Are read from and writing to vector thread-safe op

2019-08-04 06:05发布

问题:

This question already has an answer here:

  • std::vector, thread-safety, multi-threading 3 answers

I have a below code that gives segmentation fault sometime?

vector<int> myvector;
void function1()
{
    for(int i = 0;i<10;i++)
    {
        cout<<"writer thread:"<<i<<endl;
        myvector.push_back(i);
    }
}
void function2()
{
    for(int i = 0;i<10;i++)
    {
        cout<<"reader thread:";
        cout<<myvector[i]<<endl;
    }
}
int main()
{

    thread t1(function1);
    thread t2(function2);

    t1.join();
    t2.join();
}

I am little confused with the thread safe rules/guarantees on containers in general and vectors in particular. I was asked this question in an interview and failed to put in words why it write in on thread and write in other thread is not thread-safe operation.

in the below link for push_back of vectors I see "Otherwise, no existing element is accessed, and concurrently accessing or modifying them is safe" under Data Race section. How does this statement justify that vector write operation is not thread-safe?

http://www.cplusplus.com/reference/vector/vector/push_back/

回答1:

From Scott Meyers, Effective STL, Item 12: "Have realistic expectations about the thread safety of STL containers".

  • Multiple readers are safe. Multiple threads may simultaneously read the contents of a single container, and this will work correctly. Naturally, there must not be any writers acting on the container during the reads.

  • Multiple writers to different containers are safe. Multiple threads may simultaneously write to different containers.

That's all, and let me make clear that this is what you can hope for, not what you can expect.

I think I don't have to provide any additional interpretation here :)



回答2:

That is as unsafe as it gets. Imagine you just run the second thread first, and only than (after it is completed) you start executing the first one. What do you think will your code do?

So even if std::vector was super thread-safe for concurrent access (it is not) the code still would be very wrong.



回答3:

No, std::vector<> is not thread-safe how you are using it. It is only thread-safe in the following cases:

  1. All threads are only reading from the vector
  2. If one thread writes to the vector, there are no concurrent reading operations.

The Segmentation Fault happens when function2 is running earlier/faster then function1. ``function1I would for example access myvector[4] which wasn't push'ed to the vector.

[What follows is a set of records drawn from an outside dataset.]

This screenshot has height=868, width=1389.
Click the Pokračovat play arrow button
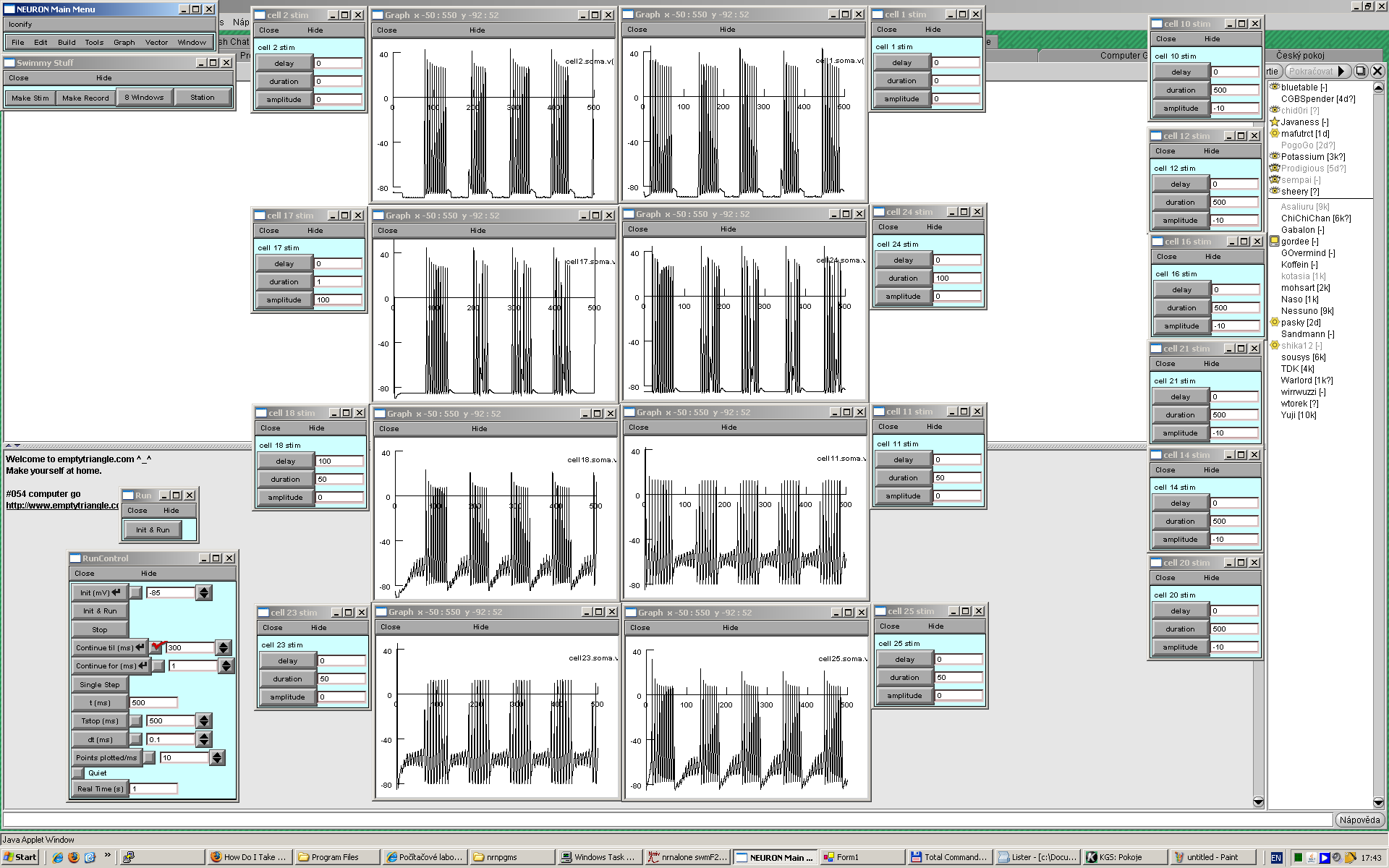(1342, 71)
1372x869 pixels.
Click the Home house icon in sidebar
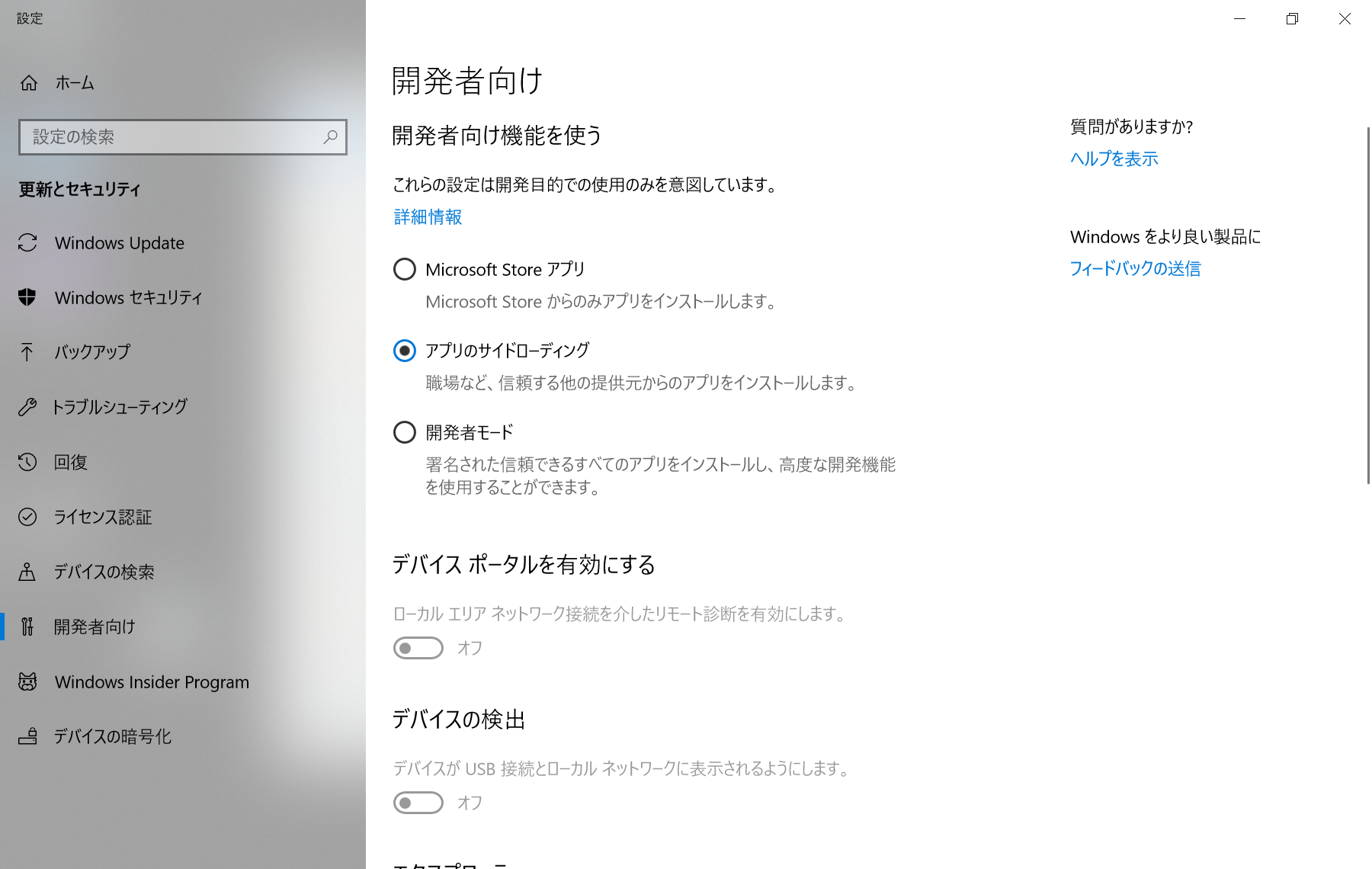(x=29, y=83)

In this case you will get an access-out-of-bonds error and, depending on what the rest of your system is doing, this could lead to reading wrong data or a segmentation fault.



回答4:

The rule is: If you have a shared object accessed between threads, and at least one of those threads is a writer, then you need synchronization. Without that you have data race which is undefined behavior.

In your case since you are reading from the vector while you are writing to it, it is definitely not thread safe.